Given request: Copy the material below line for line, without changing anything.
>> begin
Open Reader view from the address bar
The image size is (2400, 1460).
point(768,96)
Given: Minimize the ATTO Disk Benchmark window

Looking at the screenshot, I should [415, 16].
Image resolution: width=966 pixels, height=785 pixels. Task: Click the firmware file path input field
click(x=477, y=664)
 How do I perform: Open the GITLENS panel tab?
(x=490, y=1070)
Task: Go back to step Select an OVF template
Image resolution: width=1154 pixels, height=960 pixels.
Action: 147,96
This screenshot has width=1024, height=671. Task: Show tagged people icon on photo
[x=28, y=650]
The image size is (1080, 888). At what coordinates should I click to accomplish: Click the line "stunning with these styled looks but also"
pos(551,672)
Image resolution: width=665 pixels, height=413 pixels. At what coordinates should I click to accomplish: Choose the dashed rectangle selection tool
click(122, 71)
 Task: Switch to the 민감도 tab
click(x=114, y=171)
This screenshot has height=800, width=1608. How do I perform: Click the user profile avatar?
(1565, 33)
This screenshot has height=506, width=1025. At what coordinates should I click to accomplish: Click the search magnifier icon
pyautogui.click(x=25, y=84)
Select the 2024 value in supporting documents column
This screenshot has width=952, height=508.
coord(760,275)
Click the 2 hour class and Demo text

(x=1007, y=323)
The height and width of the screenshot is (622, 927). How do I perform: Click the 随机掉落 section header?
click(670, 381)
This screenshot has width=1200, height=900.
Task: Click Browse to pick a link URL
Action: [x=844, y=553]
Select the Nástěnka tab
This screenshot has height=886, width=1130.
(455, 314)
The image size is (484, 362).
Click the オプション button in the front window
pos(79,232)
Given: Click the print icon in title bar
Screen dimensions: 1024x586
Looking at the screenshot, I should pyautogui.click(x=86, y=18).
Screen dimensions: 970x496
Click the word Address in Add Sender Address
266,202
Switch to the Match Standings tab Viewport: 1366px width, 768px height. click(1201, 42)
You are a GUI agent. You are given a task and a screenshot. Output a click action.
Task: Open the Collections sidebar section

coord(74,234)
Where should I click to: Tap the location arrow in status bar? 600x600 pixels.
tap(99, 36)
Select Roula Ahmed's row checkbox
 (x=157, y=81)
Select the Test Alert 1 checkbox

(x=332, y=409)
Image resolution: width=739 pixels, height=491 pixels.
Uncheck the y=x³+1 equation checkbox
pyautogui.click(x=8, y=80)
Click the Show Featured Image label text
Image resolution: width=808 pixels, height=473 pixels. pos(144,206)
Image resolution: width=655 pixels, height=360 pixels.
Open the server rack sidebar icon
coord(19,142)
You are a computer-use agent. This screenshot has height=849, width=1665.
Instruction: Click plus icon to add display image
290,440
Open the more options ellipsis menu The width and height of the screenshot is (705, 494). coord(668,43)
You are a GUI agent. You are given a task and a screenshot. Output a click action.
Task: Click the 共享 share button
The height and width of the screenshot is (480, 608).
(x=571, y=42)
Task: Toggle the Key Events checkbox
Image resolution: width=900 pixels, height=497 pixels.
>> end
Result:
Open Reader view from the address bar
The image size is (2400, 1460).
point(768,96)
Given: Minimize the ATTO Disk Benchmark window

Looking at the screenshot, I should [415, 16].
Image resolution: width=966 pixels, height=785 pixels. Task: Click the firmware file path input field
click(x=477, y=664)
 How do I perform: Open the GITLENS panel tab?
(x=490, y=1070)
Task: Go back to step Select an OVF template
Image resolution: width=1154 pixels, height=960 pixels.
Action: 147,96
This screenshot has width=1024, height=671. Task: Show tagged people icon on photo
[x=28, y=650]
The image size is (1080, 888). At what coordinates should I click to accomplish: Click the line "stunning with these styled looks but also"
pos(551,672)
Image resolution: width=665 pixels, height=413 pixels. At what coordinates should I click to accomplish: Choose the dashed rectangle selection tool
click(122, 71)
 Task: Switch to the 민감도 tab
click(x=114, y=171)
This screenshot has height=800, width=1608. How do I perform: Click the user profile avatar?
(1565, 33)
This screenshot has height=506, width=1025. At what coordinates should I click to accomplish: Click the search magnifier icon
pyautogui.click(x=25, y=84)
Select the 2024 value in supporting documents column
This screenshot has width=952, height=508.
coord(760,275)
Click the 2 hour class and Demo text

(x=1007, y=323)
The height and width of the screenshot is (622, 927). How do I perform: Click the 随机掉落 section header?
click(670, 381)
This screenshot has width=1200, height=900.
Task: Click Browse to pick a link URL
Action: [x=844, y=553]
Select the Nástěnka tab
This screenshot has height=886, width=1130.
(455, 314)
The image size is (484, 362).
Click the オプション button in the front window
pos(79,232)
Given: Click the print icon in title bar
Screen dimensions: 1024x586
Looking at the screenshot, I should pyautogui.click(x=86, y=18).
Screen dimensions: 970x496
Click the word Address in Add Sender Address
266,202
Switch to the Match Standings tab Viewport: 1366px width, 768px height. click(1201, 42)
You are a GUI agent. You are given a task and a screenshot. Output a click action.
Task: Open the Collections sidebar section

coord(74,234)
Where should I click to: Tap the location arrow in status bar? 600x600 pixels.
tap(99, 36)
Select Roula Ahmed's row checkbox
 (x=157, y=81)
Select the Test Alert 1 checkbox

(x=332, y=409)
Image resolution: width=739 pixels, height=491 pixels.
Uncheck the y=x³+1 equation checkbox
pyautogui.click(x=8, y=80)
Click the Show Featured Image label text
Image resolution: width=808 pixels, height=473 pixels. pos(144,206)
Image resolution: width=655 pixels, height=360 pixels.
Open the server rack sidebar icon
coord(19,142)
You are a computer-use agent. This screenshot has height=849, width=1665.
Instruction: Click plus icon to add display image
290,440
Open the more options ellipsis menu The width and height of the screenshot is (705, 494). coord(668,43)
You are a GUI agent. You are given a task and a screenshot. Output a click action.
Task: Click the 共享 share button
The height and width of the screenshot is (480, 608).
(x=571, y=42)
Task: Toggle the Key Events checkbox
Image resolution: width=900 pixels, height=497 pixels.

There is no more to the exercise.